- [What to produce]
Transcribe every entry word for word, but skip the images.

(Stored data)
• • • • •

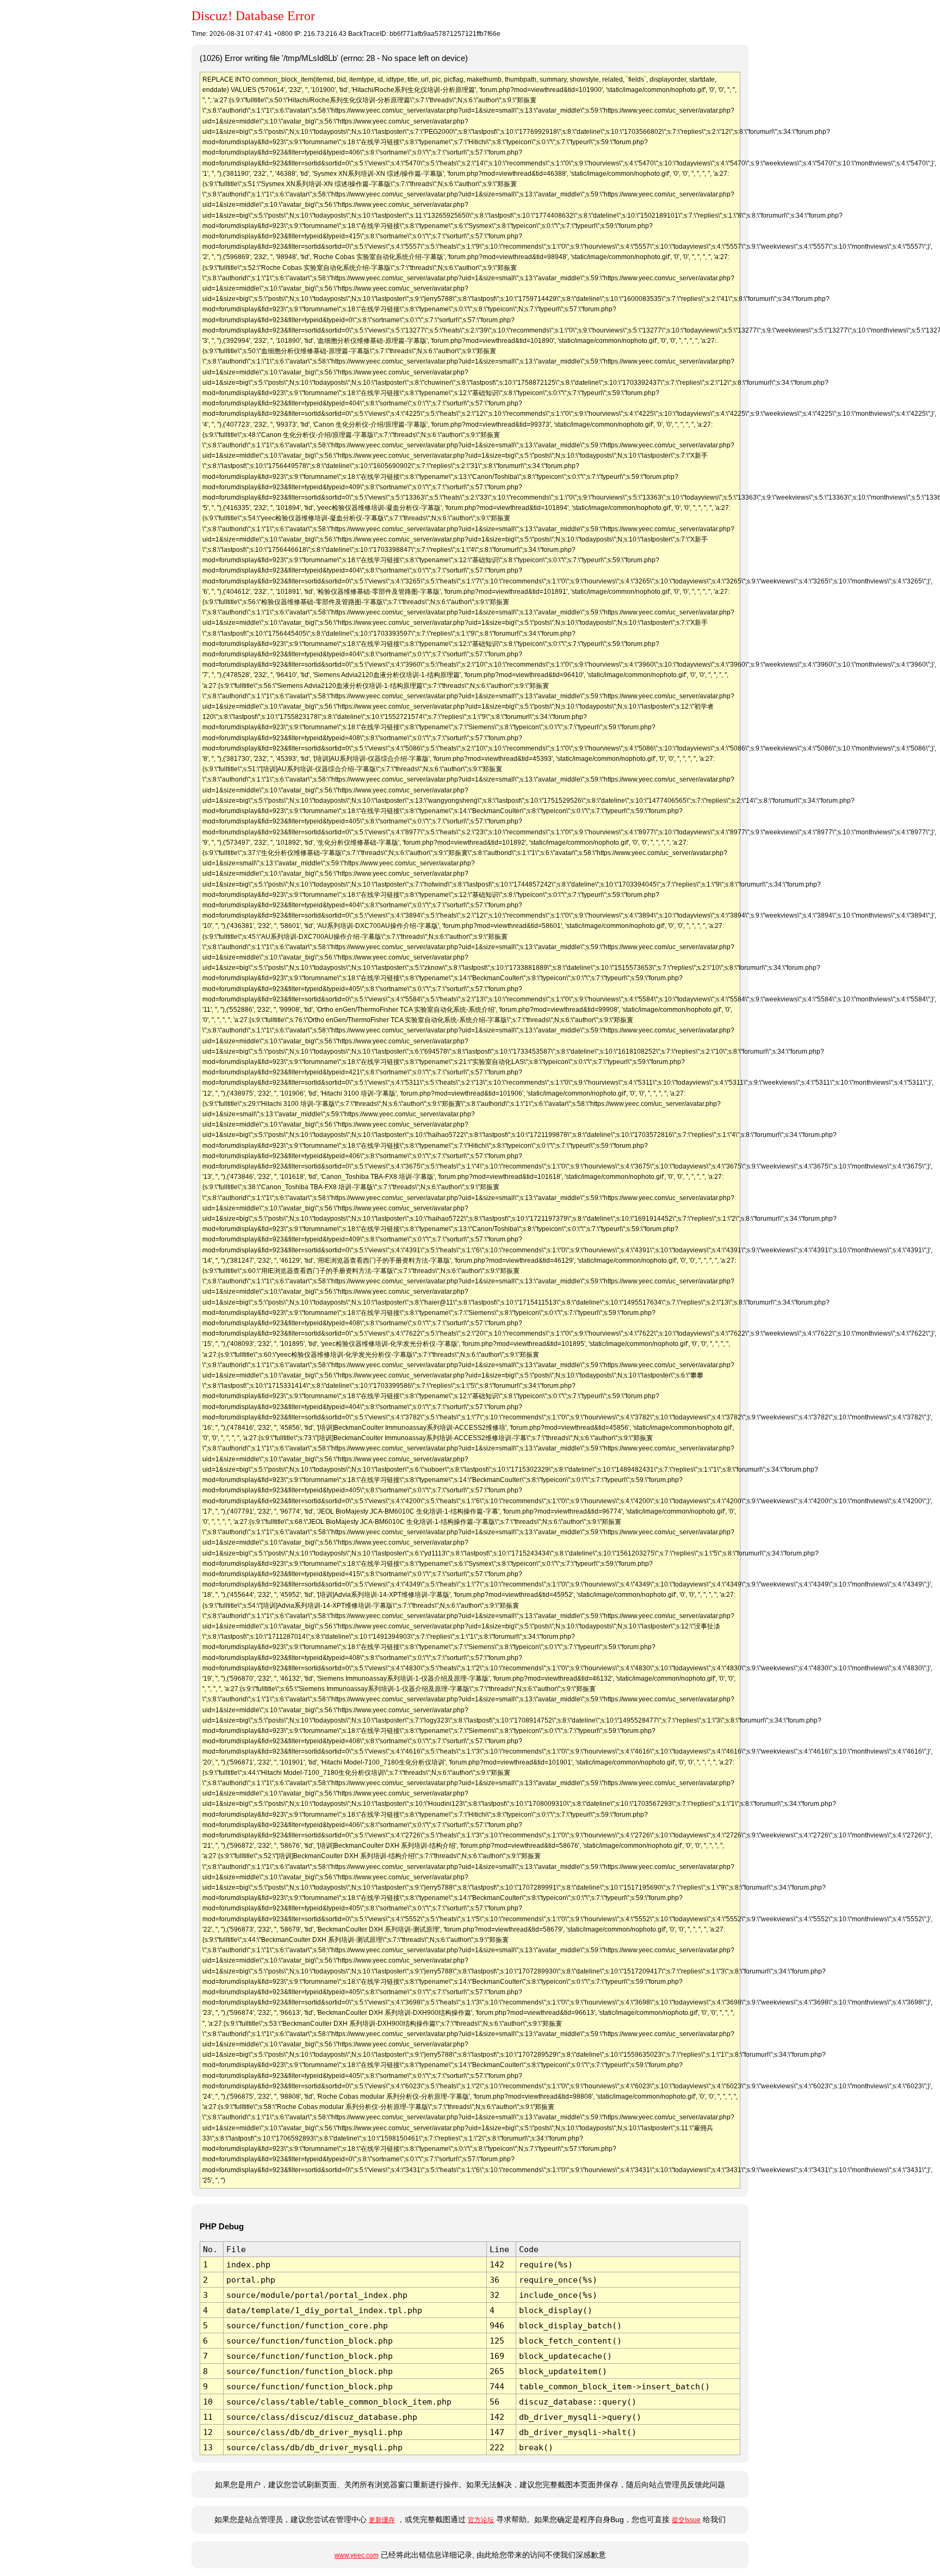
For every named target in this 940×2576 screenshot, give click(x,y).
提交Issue (686, 2520)
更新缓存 (382, 2520)
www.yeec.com (357, 2555)
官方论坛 (481, 2520)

• • • • •

- [Answer section]
For every named target in this 940×2576 screenshot, give click(x,y).
提交Issue (686, 2520)
更新缓存 (382, 2520)
www.yeec.com (357, 2555)
官方论坛 (481, 2520)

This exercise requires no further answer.